Proven oil reserves in Iran, according to its government, rank fourth largest in the world at approximately 150 Goilbbl as of 2013, although it ranks third if Canadian reserves of unconventional oil are excluded. This is roughly 10% of the world's total proven petroleum reserves. At 2020 rates of production, Iran's oil reserves would last 145 years if no new oil was found.

According to the National Iranian Oil Company (NIOC), Iran's recoverable liquid hydrocarbon reserves at the end of 2006 were 138.4 billion barrels.

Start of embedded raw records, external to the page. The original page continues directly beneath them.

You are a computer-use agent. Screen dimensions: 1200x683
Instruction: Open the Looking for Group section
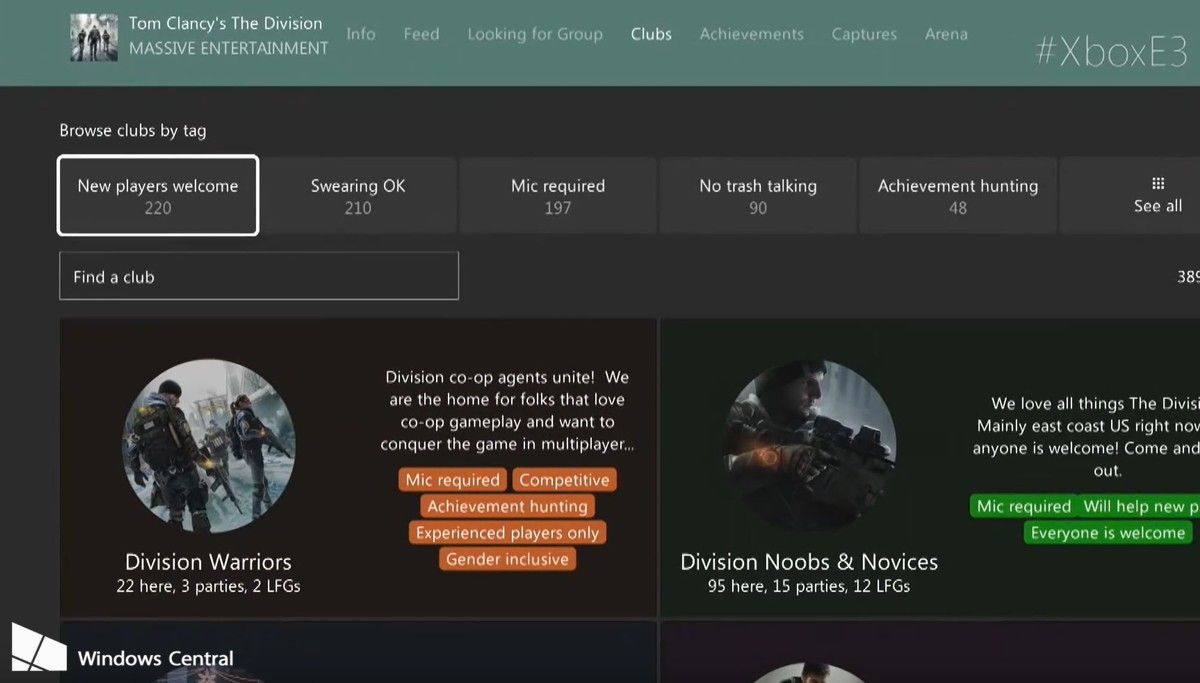point(535,33)
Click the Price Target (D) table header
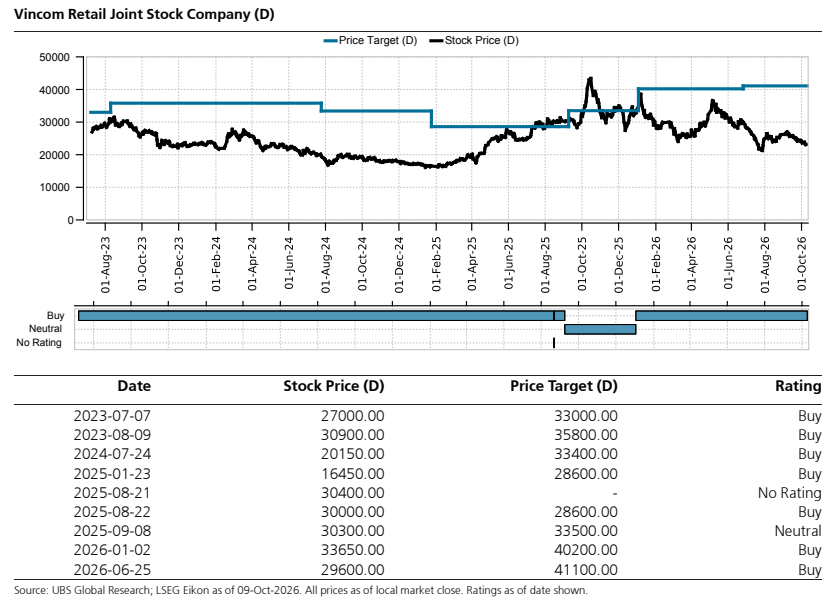This screenshot has width=836, height=611. point(564,386)
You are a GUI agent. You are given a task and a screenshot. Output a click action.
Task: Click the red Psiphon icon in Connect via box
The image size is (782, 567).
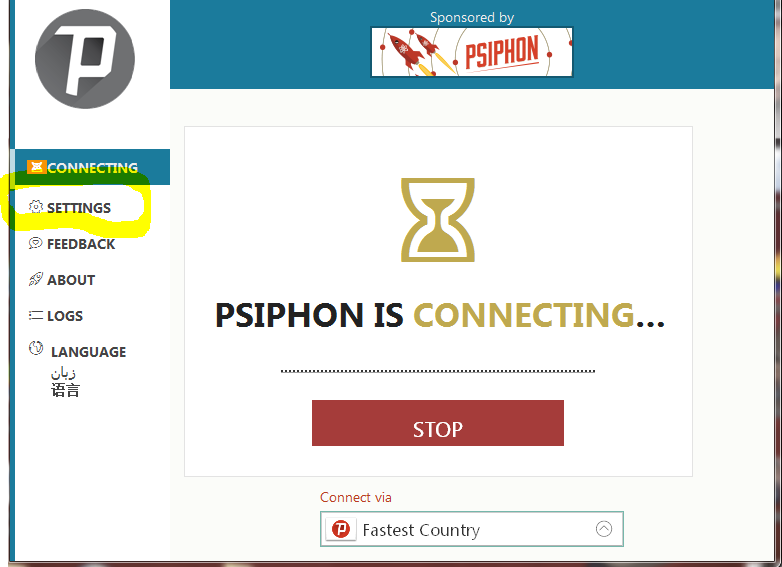[341, 529]
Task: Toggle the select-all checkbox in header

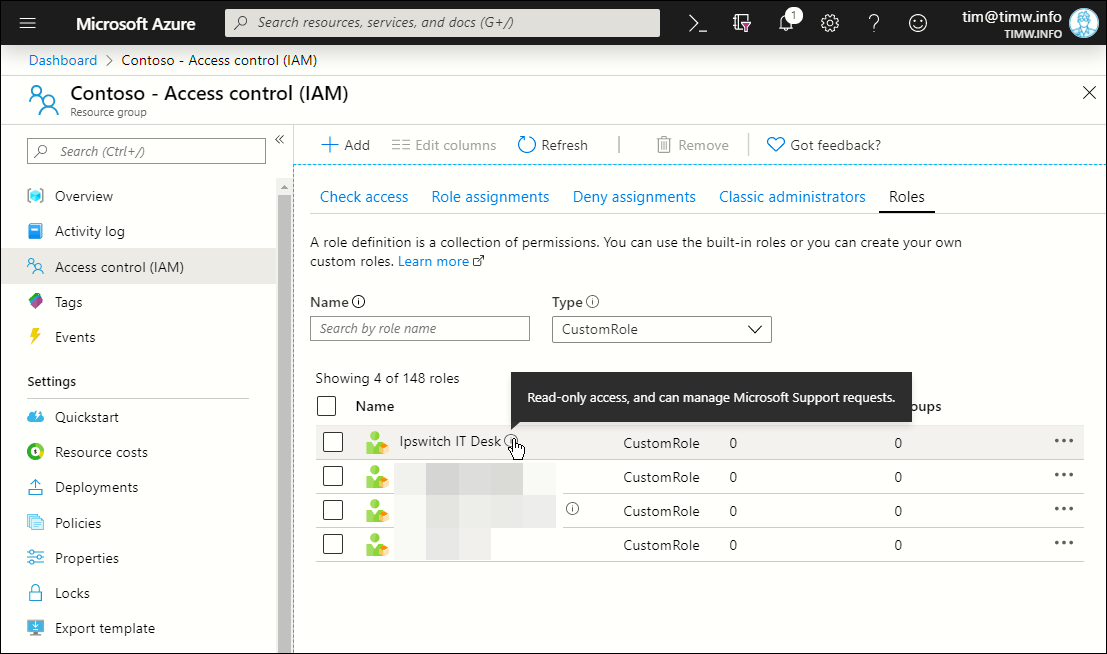Action: click(326, 406)
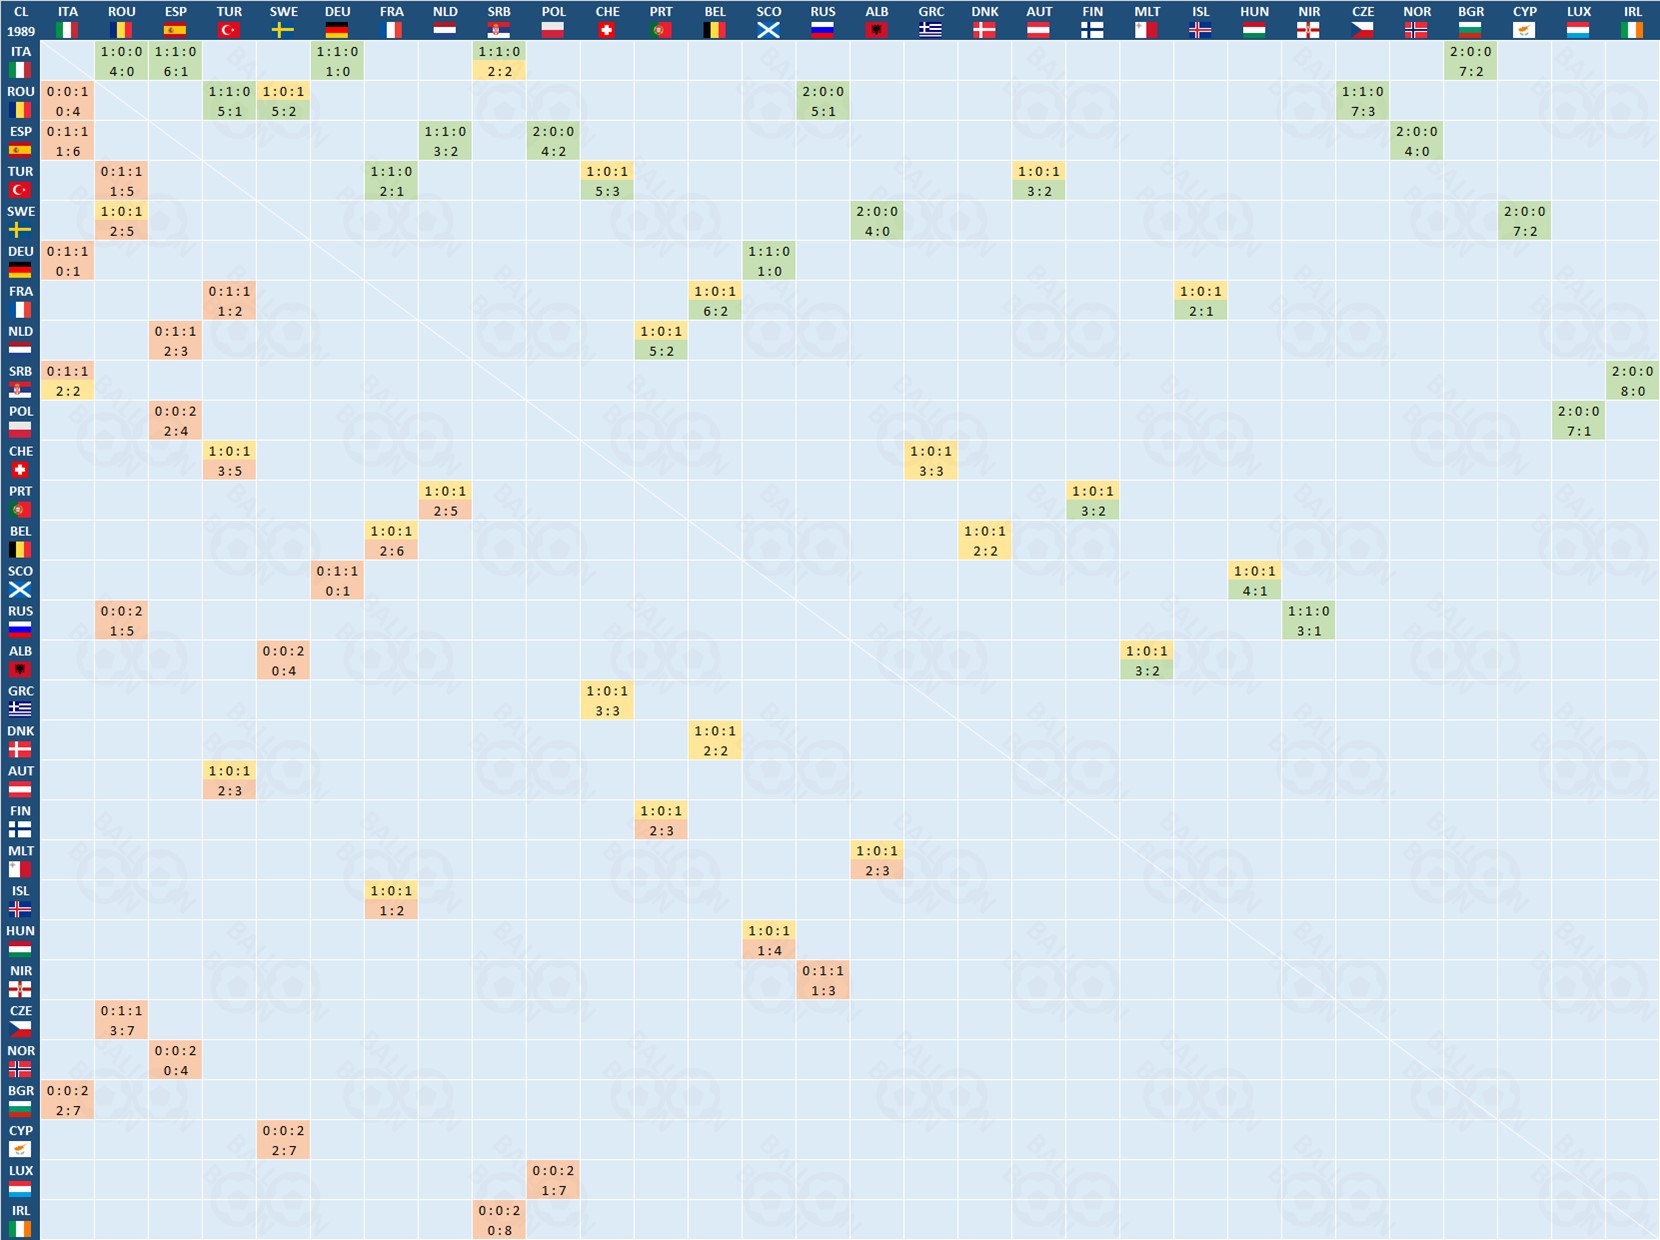Click the Sweden flag in the top header

(x=283, y=30)
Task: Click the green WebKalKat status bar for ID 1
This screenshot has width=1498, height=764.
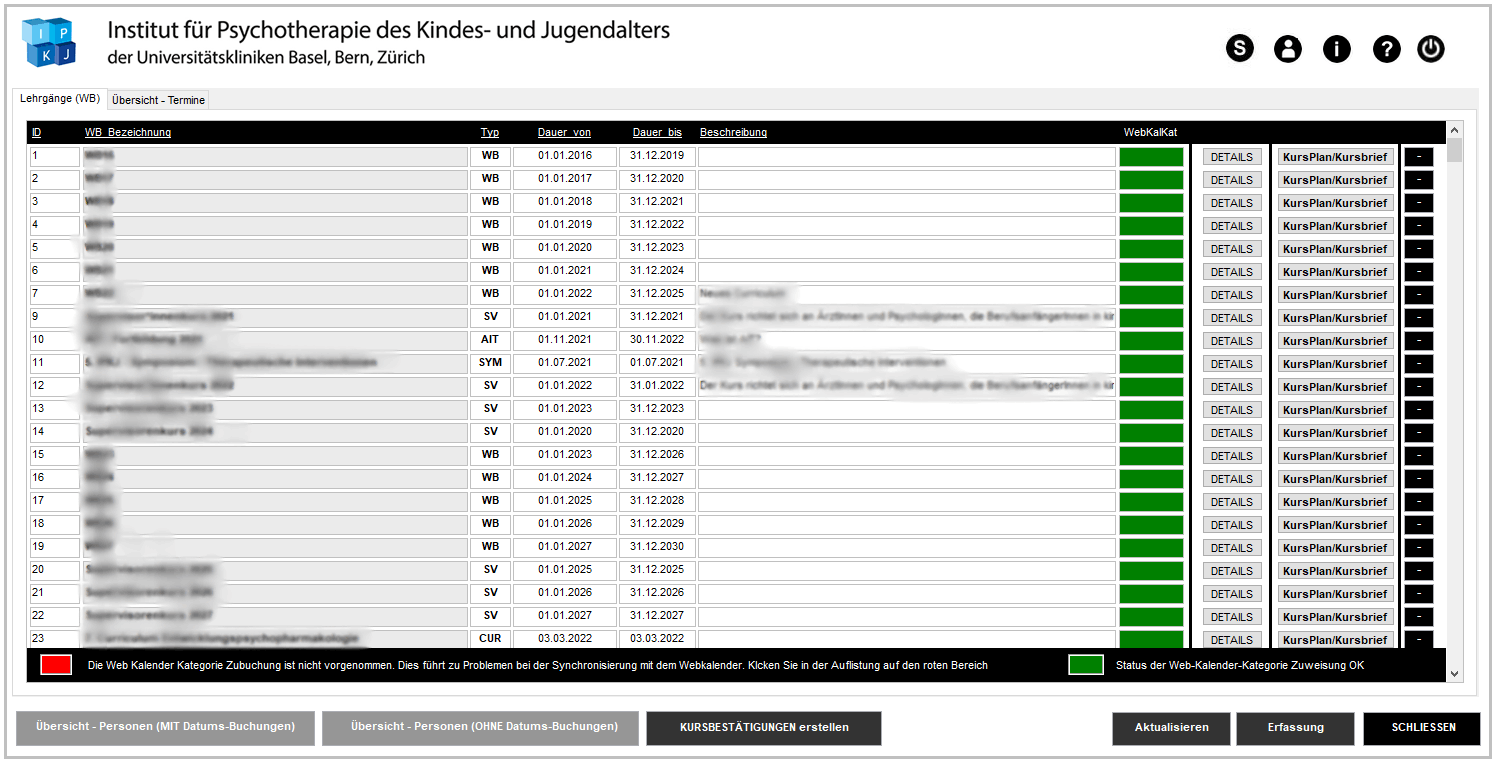Action: pyautogui.click(x=1150, y=156)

Apart from these considerable reserves, Iran produced some 61 billion barrels of oil from the start of its oil industry in 1908 to the end of 2007.

Iran has more than a century of history in exploration and production; the first successful exploration well was Masjid Suleiman-1 on May 26, 1908. Since then, based on the latest oil and gas reports, 145 hydrocarbon fields and 297 oil and gas reservoirs have been discovered in Iran, with many fields having multiple pay zones. A total of 102 fields are oil and the remaining 43 are gas, and there are 205 oil reservoirs and 92 natural gas reservoirs. According to Iran Energy Balance Sheet (2009, in Persian), 78 of these fields are currently active, with 62 onshore and 16 offshore, leaving 67 fields inactive at present. Some 23 hydrocarbon fields lie in border areas and are shared between Iran and adjacent countries, including Kuwait, Iraq, Qatar, Bahrain, UAE, Saudi Arabia and Turkmenistan.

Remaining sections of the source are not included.